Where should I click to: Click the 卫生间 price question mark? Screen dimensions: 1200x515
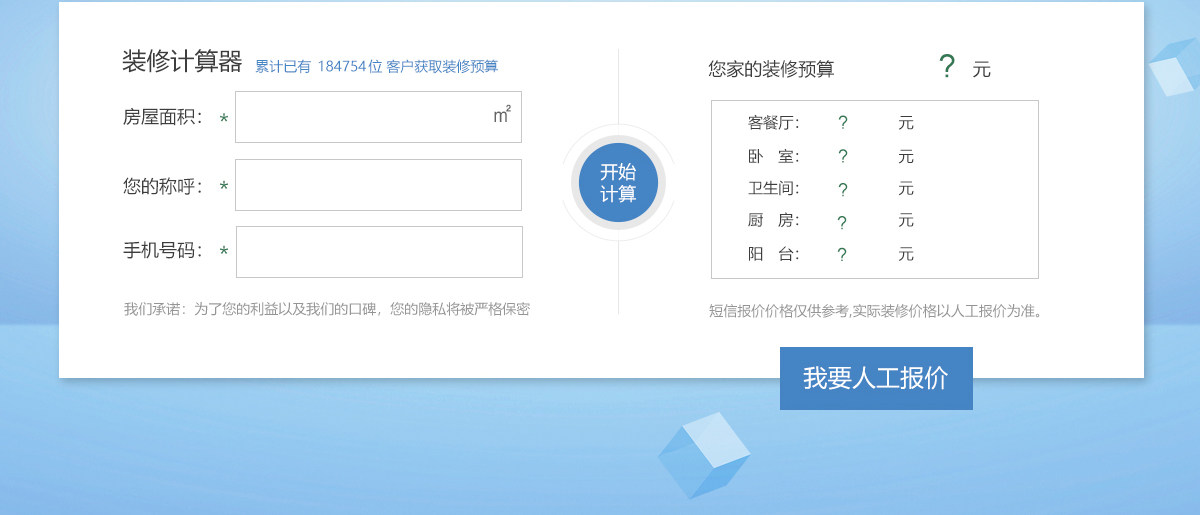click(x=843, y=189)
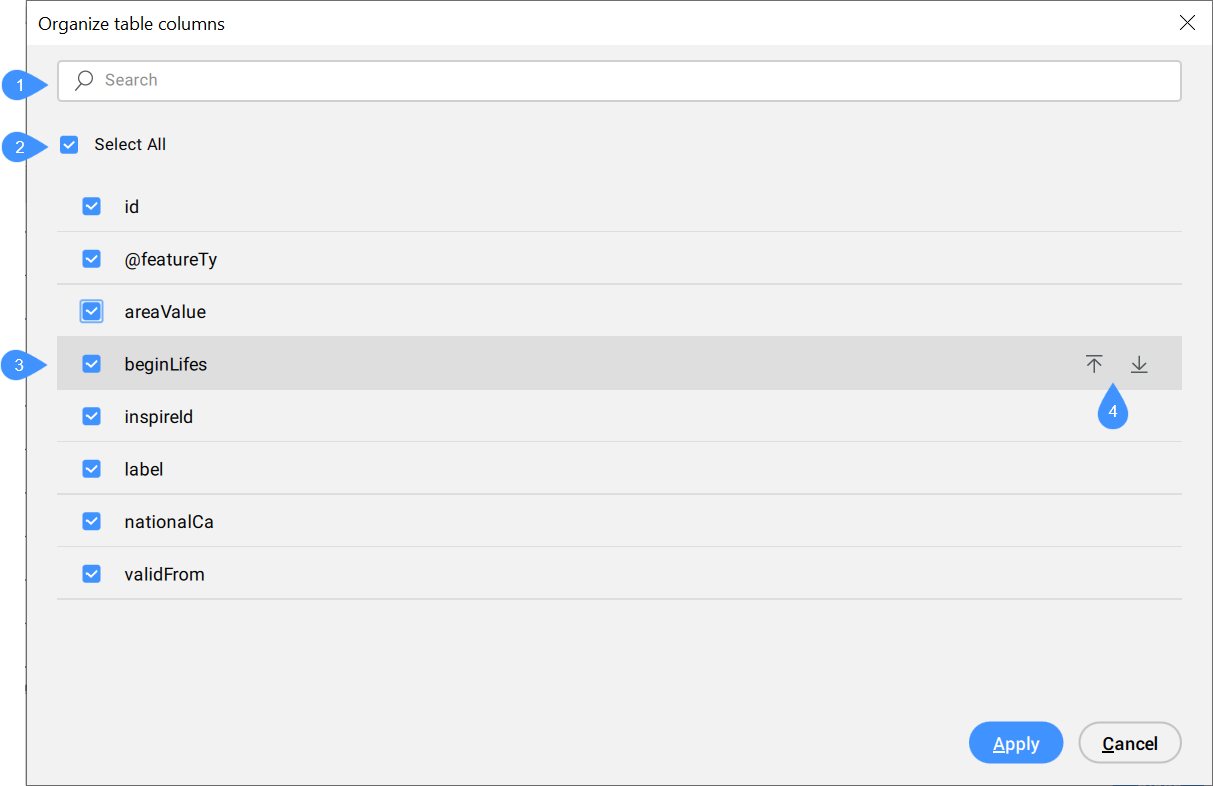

******

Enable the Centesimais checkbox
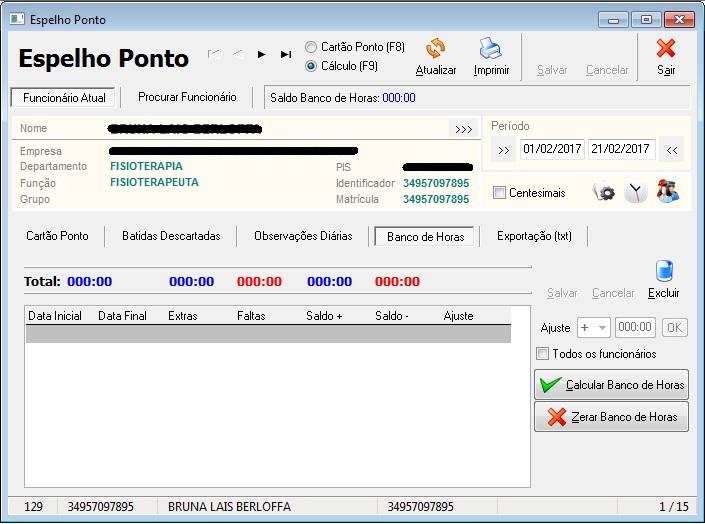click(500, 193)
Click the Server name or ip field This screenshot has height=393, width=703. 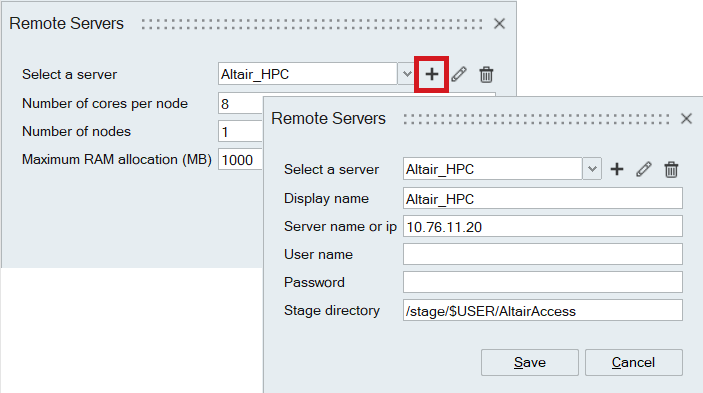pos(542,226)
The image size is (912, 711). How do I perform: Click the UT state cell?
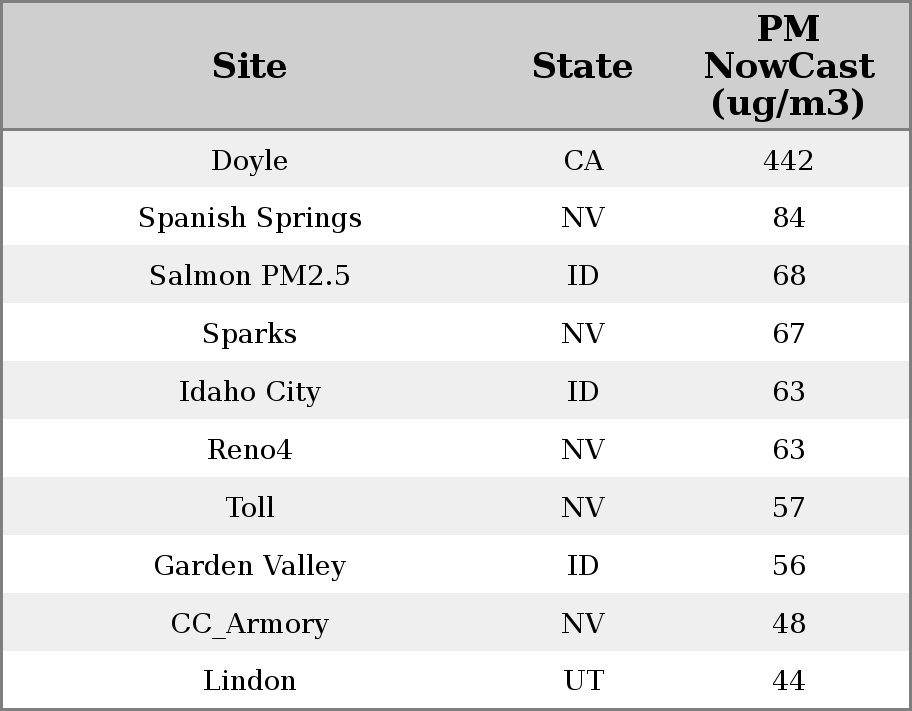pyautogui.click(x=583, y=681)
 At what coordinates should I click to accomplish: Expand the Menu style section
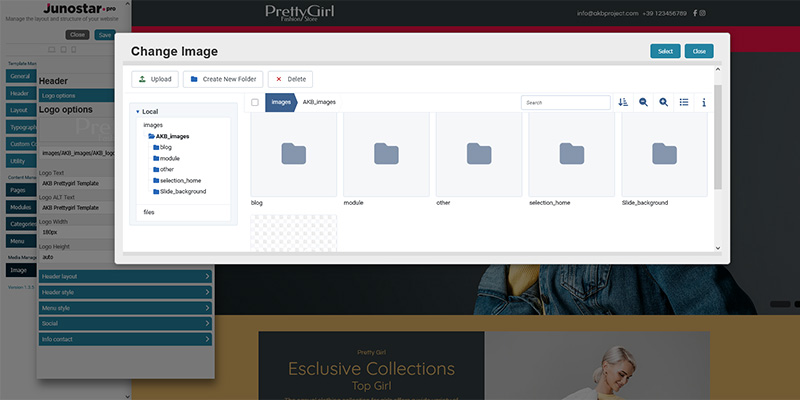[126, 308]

******

### [Given exercise]
Render the data from the line containing "Where should I" up to and including the line containing "click(x=843, y=189)" as a JSON list of strings, with one string per line and blank lines omitted. Leave the pictures out of the answer.

### [Exercise response]
[
  "Where should I click to: Click the 卫生间 price question mark? Screen dimensions: 1200x515",
  "click(x=843, y=189)"
]